From the interaction pattern point of view, we will apply the independent gradient model (IGM) method to analyze and compare non-covalent interaction fingerprints between proposed binding models of virtual hits and certain binding site residues of NSP3. The IGM approach is a recent electron density-based computational method that detects and quantifies covalent and non-covalent interactions (NCIs). It calculates NCIs by analyzing the topological properties of electron density. It thus can provide a more comprehensive and quantitative description of non-covalent interactions between binding site resides and ligands than traditional rule-based empirical methods. Meanwhile, corresponding IGM fingerprints derived from literature fragments or active compounds can also be used as references to help analyze our virtual screening hits. More details of deriving non-covalent interactions (NCIs) fingerprints from the experimental/computed electron density of protein-ligand complexes can be found in the recent JCIM paper from our StoneWise team members: DOI: 10.1021/acs.jcim.1c01406.
The aforementioned binding mode and binding energy analyses can also be used for subsequent task #3 (virtual screening of merged selections). In addition, besides directly reporting catalog ids of promising virtual hits, our medicinal chemistry members will investigate binding modes of interesting virtual hits and suggest potential modifications to enhance their potency and drug-likeness properties. Those suggested structures can be fed back to the binding free energy computational workflow to guide the hit or lead optimization.
2. Fragment-based virtual screening to inspire new design ideas
To further expand the chemical space beyond commercially available analogs, we will perform a parallel fragment-based virtual screening of both virtual and commercially available fragment libraries against the macrodomain domain of SARS-CoV-2 NSP3. We will compare results with fragment hits reported in biophysical screening literature to identify additional novel promising fragment binders. During the virtual screening and post-docking analysis processes, we will incorporate specific structural constraints with some critical residues within the NSP3 macrodomain binding site to facilitate the binding mode and post-docking analyses.

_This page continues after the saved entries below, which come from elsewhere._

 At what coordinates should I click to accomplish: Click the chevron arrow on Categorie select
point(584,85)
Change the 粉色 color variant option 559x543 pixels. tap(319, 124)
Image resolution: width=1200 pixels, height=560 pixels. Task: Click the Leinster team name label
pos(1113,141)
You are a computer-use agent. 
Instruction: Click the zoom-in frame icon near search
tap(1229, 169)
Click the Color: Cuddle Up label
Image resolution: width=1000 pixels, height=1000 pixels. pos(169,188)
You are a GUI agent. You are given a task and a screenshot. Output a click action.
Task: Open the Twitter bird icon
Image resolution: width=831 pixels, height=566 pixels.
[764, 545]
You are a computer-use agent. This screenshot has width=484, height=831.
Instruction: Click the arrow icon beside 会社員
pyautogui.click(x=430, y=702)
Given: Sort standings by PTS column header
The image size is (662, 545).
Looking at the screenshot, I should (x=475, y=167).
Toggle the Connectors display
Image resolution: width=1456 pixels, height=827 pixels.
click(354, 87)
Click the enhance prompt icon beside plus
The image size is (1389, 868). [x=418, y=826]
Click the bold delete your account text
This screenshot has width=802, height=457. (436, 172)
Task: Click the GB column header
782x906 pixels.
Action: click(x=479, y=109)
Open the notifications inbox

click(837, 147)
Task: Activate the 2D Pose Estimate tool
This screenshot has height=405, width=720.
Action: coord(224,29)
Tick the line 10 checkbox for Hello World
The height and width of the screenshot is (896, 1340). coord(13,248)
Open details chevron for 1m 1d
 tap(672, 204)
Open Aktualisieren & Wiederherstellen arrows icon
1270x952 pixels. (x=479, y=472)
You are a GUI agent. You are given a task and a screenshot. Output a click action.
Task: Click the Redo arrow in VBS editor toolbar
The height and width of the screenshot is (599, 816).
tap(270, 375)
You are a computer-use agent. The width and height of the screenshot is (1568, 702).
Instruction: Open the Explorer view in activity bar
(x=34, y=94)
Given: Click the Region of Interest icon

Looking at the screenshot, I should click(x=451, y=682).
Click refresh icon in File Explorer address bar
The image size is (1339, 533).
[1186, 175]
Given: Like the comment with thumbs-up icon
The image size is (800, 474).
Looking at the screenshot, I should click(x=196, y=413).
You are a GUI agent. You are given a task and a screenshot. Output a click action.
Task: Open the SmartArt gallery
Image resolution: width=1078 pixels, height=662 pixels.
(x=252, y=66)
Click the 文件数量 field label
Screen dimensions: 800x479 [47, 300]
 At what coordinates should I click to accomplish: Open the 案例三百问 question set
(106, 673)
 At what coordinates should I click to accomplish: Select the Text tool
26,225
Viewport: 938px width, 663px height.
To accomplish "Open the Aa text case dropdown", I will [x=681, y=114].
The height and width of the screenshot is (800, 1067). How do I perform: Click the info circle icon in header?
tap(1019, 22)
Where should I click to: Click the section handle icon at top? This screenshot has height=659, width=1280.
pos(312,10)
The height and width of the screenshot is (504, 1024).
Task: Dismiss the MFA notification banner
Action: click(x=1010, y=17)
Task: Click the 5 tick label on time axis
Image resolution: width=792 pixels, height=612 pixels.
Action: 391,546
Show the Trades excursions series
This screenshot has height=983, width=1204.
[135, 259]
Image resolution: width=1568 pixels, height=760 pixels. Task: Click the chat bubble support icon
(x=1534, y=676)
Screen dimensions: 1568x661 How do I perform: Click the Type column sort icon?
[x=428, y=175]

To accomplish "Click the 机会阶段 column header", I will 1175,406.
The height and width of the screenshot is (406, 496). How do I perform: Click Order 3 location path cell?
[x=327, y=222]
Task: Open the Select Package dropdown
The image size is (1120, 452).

Promising fragment virtual hits or literature scaffolds may serve as novel starting points for de novo drug design. We plan to apply three independent deep molecular generation approaches. First, Astrazeneca's open-source REINVENT method will be used as the baseline method. My group recently implemented another transformer-based deep molecular generation method that introduces a new decoding strategy, Pruned Tree Search, for Large-Scale Scaffold-Constrained Molecule Generation. It allows us to exhaustively explore the chemical space more efficiently using Chemical Language Models (CLMs)than classical beam search and top-k methods. We are about to submit our manuscript and will disclose all source codes of our method in 2 months at https://github.uconn.edu/mldrugdiscovery. Our 3rd method used the 3D-electron density (ED) of molecules as their representation instead. A GAN model is trained to take the ED of a pocket as input to learn pocket-ligand complementarity and then generate suitable ligand ED for the input binding pocket. An ED interpretation module is further utilized to learn constraints on ligand validity and interpret the generated ED back to actual 3D molecules. More details of the 3rd approach have been described in the paper, DOI: 10.1038/s41598-022-19363-6, by StoneWise participants in our team. Finally,
We will also compare generated structures and the chemical space coverage of three generative methods used in this project. Finally, we will discuss each method's pros and cons and share our thoughts for future improvement with the broad chemistry community.